Cet exposé répond à certaines des principales questions que nous nous posions en organisant ce colloque sur l'Asie : celle des implications des conflits asiatiques dans les rapports soviéto-américains et celle de la marge de liberté de la politique européenne à l'égard de la Chine.
La déstabilisation de l'Asie et les interactions soviéto-américano-européennes
Cette brève intervention portera sur les rapports qui tendent à s’établir entre les deux « triangles » auxquels nous sommes habitués : États-Unis/URSS/Chine d’un côté, et États-Unis/URSS/Europe de l’autre. L’Europe a-t-elle un jeu qui lui soit propre entre l’URSS et la Chine ou bien est-elle simplement tributaire de ce qui se passe dans le triangle États-Unis/URSS/Chine ou encore dans sa propre région, prise comme elle l’est entre les deux Grands ?
Je voudrais préfacer ces remarques par un souvenir : en 1961, époque où je collaborais à l’Institut Français d’Études Stratégiques dirigé par le général Beaufre, celui-ci me dit un jour : « Le général Marshall a deux titres à la reconnaissance des Européens ; l’un est d’avoir fait appliquer son plan pour venir en aide à l’Europe, l’autre d’avoir perdu la Chine.
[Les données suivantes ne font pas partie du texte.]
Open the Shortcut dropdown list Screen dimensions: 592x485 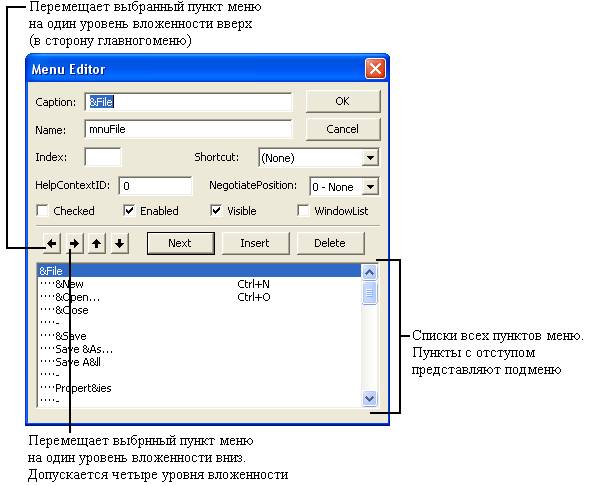[x=370, y=158]
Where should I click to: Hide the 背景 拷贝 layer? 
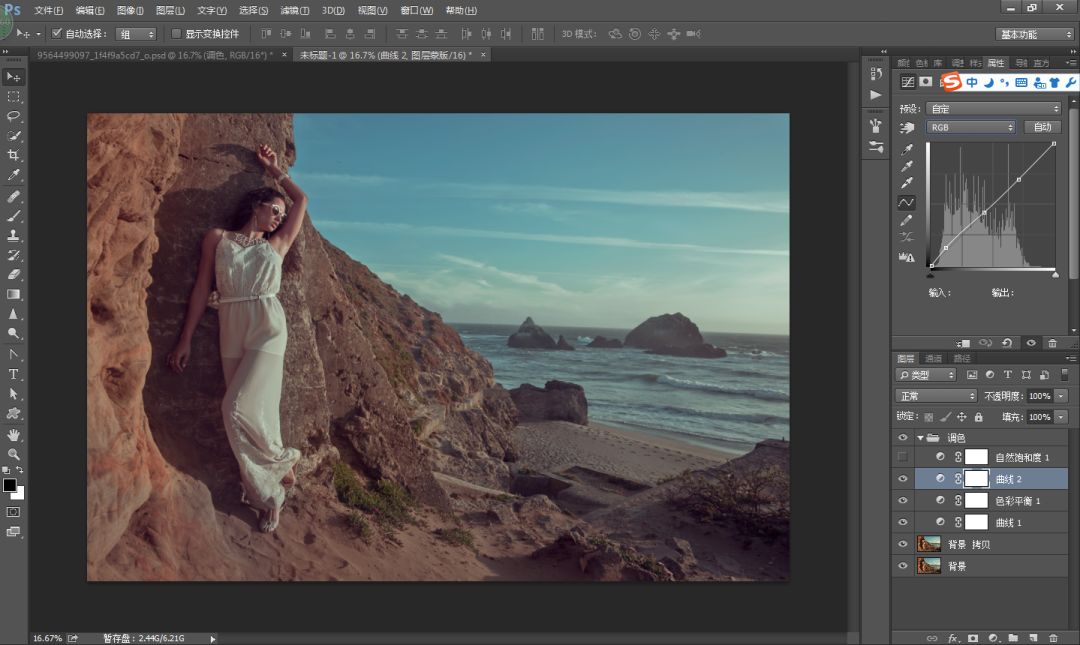[903, 544]
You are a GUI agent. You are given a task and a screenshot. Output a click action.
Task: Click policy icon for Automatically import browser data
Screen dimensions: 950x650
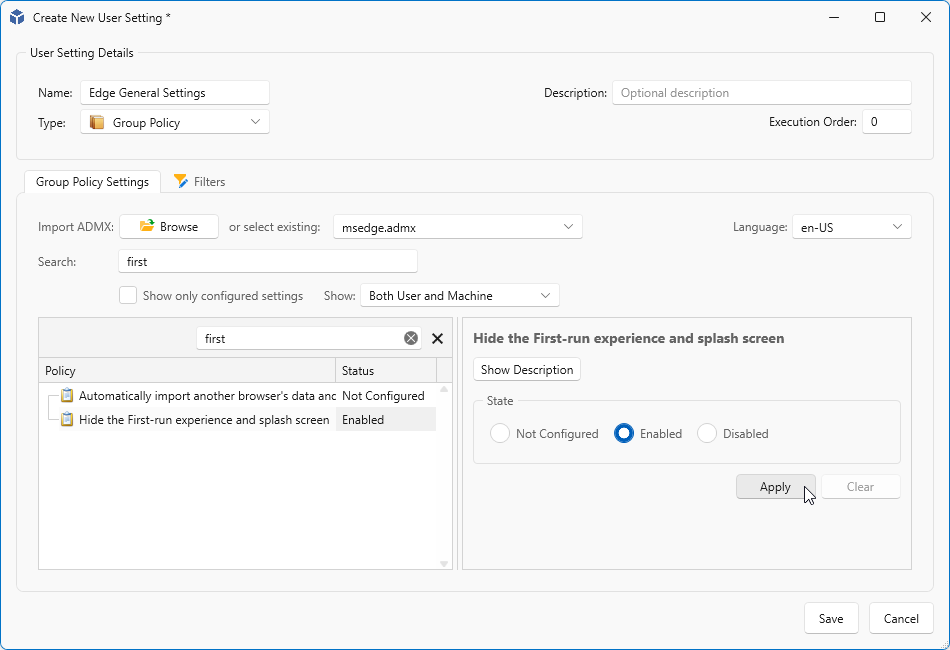[67, 396]
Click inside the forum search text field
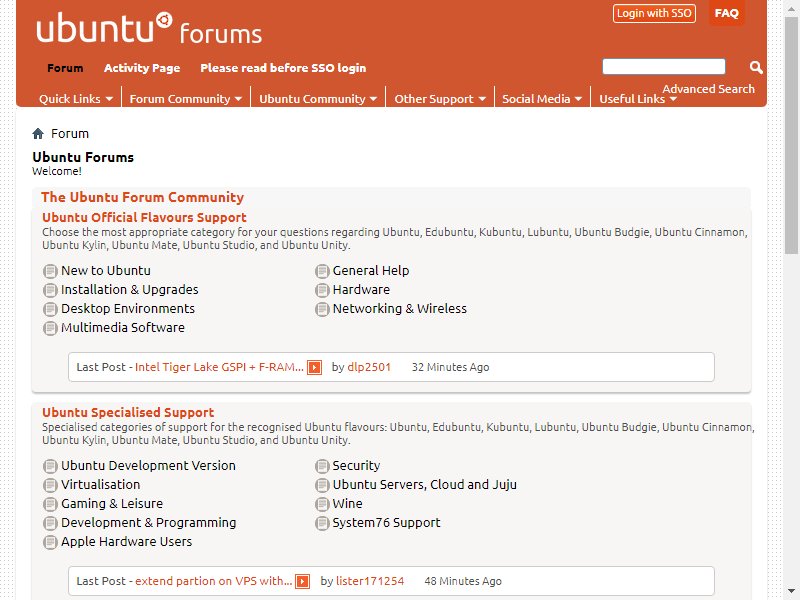 pos(664,66)
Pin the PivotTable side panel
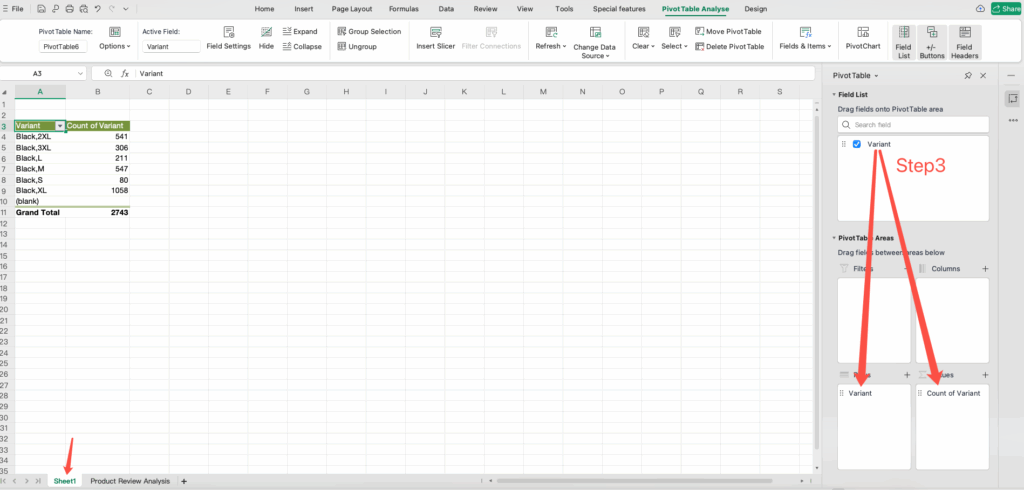Screen dimensions: 1024x490 click(968, 76)
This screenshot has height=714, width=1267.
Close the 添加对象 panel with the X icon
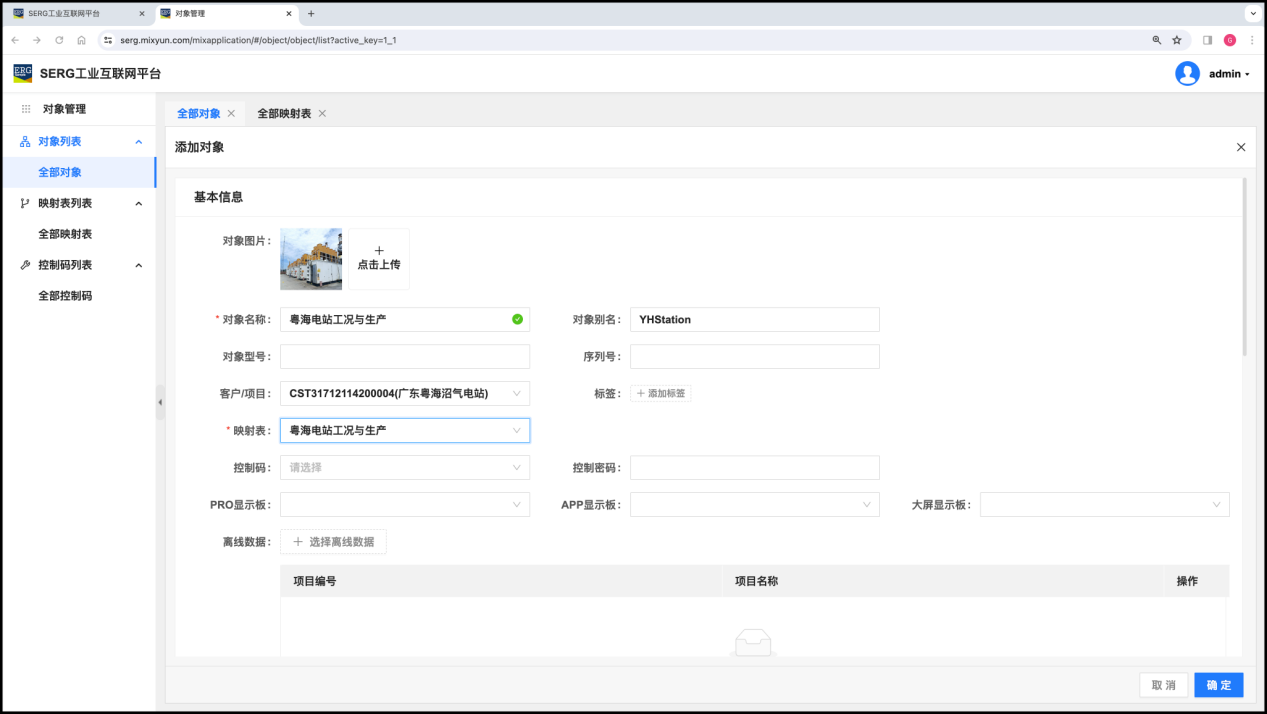click(1241, 147)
Car si la Chine était restée dans le domaine occidental, on aurait eu des problèmes épouvantables pour la nourrir, pour assurer sa stabilité, tandis qu’aujourd’hui c’est à l’Union soviétique qu’elle crée des problèmes, ce qui en fait un facteur d’équilibre dont l’Europe, confrontée à la puissance soviétique, ne peut que se féliciter ». Alors je lui rappelai la parole du général de Gaulle qui estimait : « Sans doute la Russie soviétique, bien qu’ayant aidé le communisme à s’installer en Chine, constate-t-elle que rien ne peut faire qu’elle ne soit la Russie, nation blanche de l’Europe, conquérante d’une partie de l’Asie et, en somme, fort bien dotée en terres, mines, usines et richesses, en face de la multitude jaune qu’est la Chine, innombrable et misérable, indestructible et ambitieuse, bâtissant à force d’épreuves une puissance qu’on ne peut mesurer et regardant autour d’elle les étendues sur lesquelles il lui faudra se répandre un jour » (1).
Le général Beaufre rétorqua : « Çà, c’est pour plus tard ; dans une première phase la Chine sert l’Occident contre la Russie ; mais le jour viendra où il faudra peut-être s’allier à la Russie contre la Chine ».